- EXCERTO DO DOCUMENTO
------------------------------------------------
Assim, quem medita os Evangelhos, quem procura neles ajuda, ou energia para obter mais verticalidade, justiça social ou mesmo para uma vida de apostolado, pode ficar intrigado quando conclui que Cristo usava o silêncio, para através do silêncio falar; usava as parábolas e as suas relações, servindo tudo para estimular seus incultos discípulos a se tornarem um grupo de vencedores e capazes de dilatarem o Cristianismo, em prol da Humanidade.

Por isso, é impressionante saber que Cristo, ao dizer “Pai, se possível afasta de Mim este cálice”, não recuou, não hesitou. Expressou sim, a grande e bela poesia de liberdade, resignação e autenticidade! Estava consciente do cálice que iria beber: “que não seja como Eu quero, mas como Tu queres”. Jesus Cristo triunfou, a morte jamais!

Após o presente intróito, fruto do estudo, das convicções, da fé em permanente crescimento e desassossego do autor, há que reflectir, entranharmo-nos na realidade da vida dos homens, no atafulhamento de preconceitos em que vive, na falta de proteínas cerebrais que têm sido substituídas por ensebadas gorduras do mundo, no desprezo pelos caminhos seguros da vida, trocados por lugares-comuns onde a banalidade impera, para, dizer-se – como se diz hoje – que “a busca e a posse de valores e da conquista da liberdade responsável, são coisas dos tempos do paleolítico, da idade da pedra lascada”.

O maior estabelecimento de ensino que a humanidade teve e tem, é a sala dos quatro evangelhos, relatados pelos discípulos de Cristo após a Sua ressurreição. Pertenço também a esta Sala e sou, dentro dela, aluno e discípulo iniciado, sabendo que jamais passarei de ano, nesta vida. Todavia, penso assiduamente na balbúrdia em que o Mundo vive, na louca correria em que se lança à estrada, na maldade e no egocentrismo que crescem em cada dia que passa, nas possibilidades de guerra mundial e das já existentes em conhecidos locais, da pobreza-à-vista – que nunca como hoje se tornou conhecida – e dos ricos ilegais que o Mundo conhece e vê crescer. 

Tal balbúrdia, tem como cozinheiros – além dos atrás citados – certos formalistas, comentadores, editores de informação, filósofos de bancadas, romancistas de ruas cavadas e, entre outros mais, de realizadores cinematográficos vesgos.
------------------------------------------------
- MATERIAL DE ORIGEM
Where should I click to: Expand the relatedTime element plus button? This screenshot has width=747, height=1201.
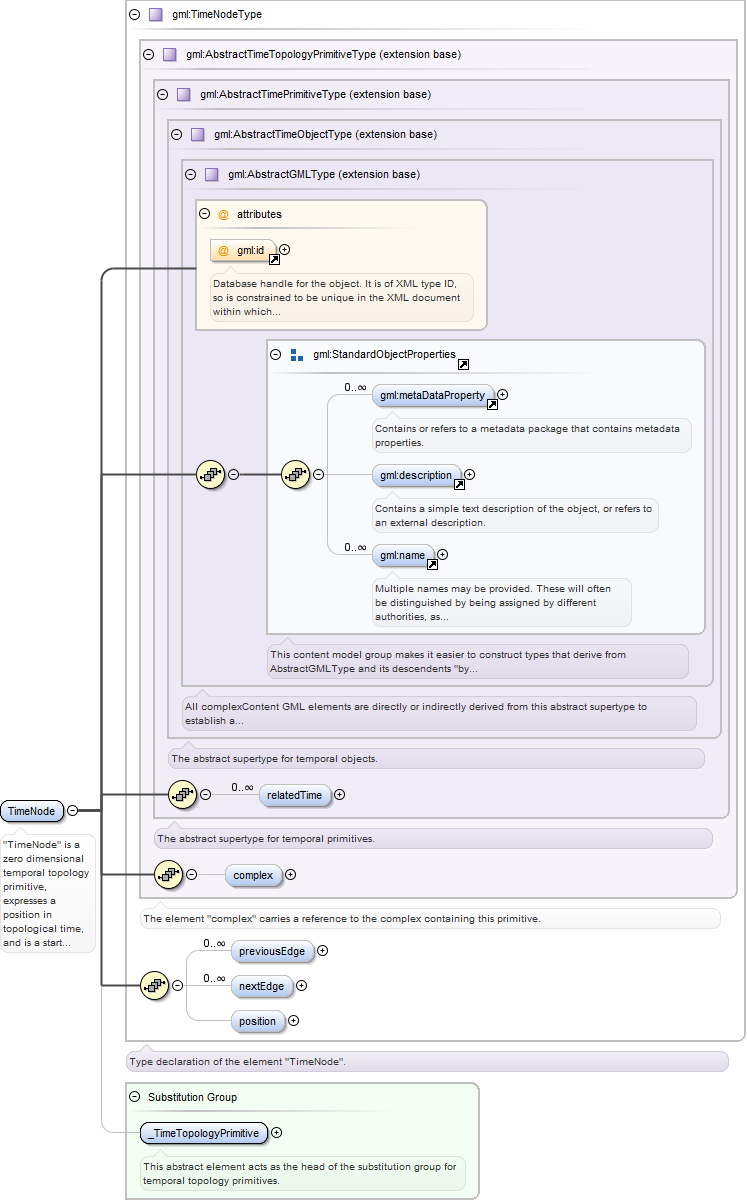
------------------------------------------------
- TAREFA INDICADA
Transcreva fielmente o trecho do texto sobre os Evangelhos que começa em "O maior estabelecimento" e segue até "realizadores cinematográficos vesgos.".

- RESPOSTA ESCRITA
O maior estabelecimento de ensino que a humanidade teve e tem, é a sala dos quatro evangelhos, relatados pelos discípulos de Cristo após a Sua ressurreição. Pertenço também a esta Sala e sou, dentro dela, aluno e discípulo iniciado, sabendo que jamais passarei de ano, nesta vida. Todavia, penso assiduamente na balbúrdia em que o Mundo vive, na louca correria em que se lança à estrada, na maldade e no egocentrismo que crescem em cada dia que passa, nas possibilidades de guerra mundial e das já existentes em conhecidos locais, da pobreza-à-vista – que nunca como hoje se tornou conhecida – e dos ricos ilegais que o Mundo conhece e vê crescer. 

Tal balbúrdia, tem como cozinheiros – além dos atrás citados – certos formalistas, comentadores, editores de informação, filósofos de bancadas, romancistas de ruas cavadas e, entre outros mais, de realizadores cinematográficos vesgos.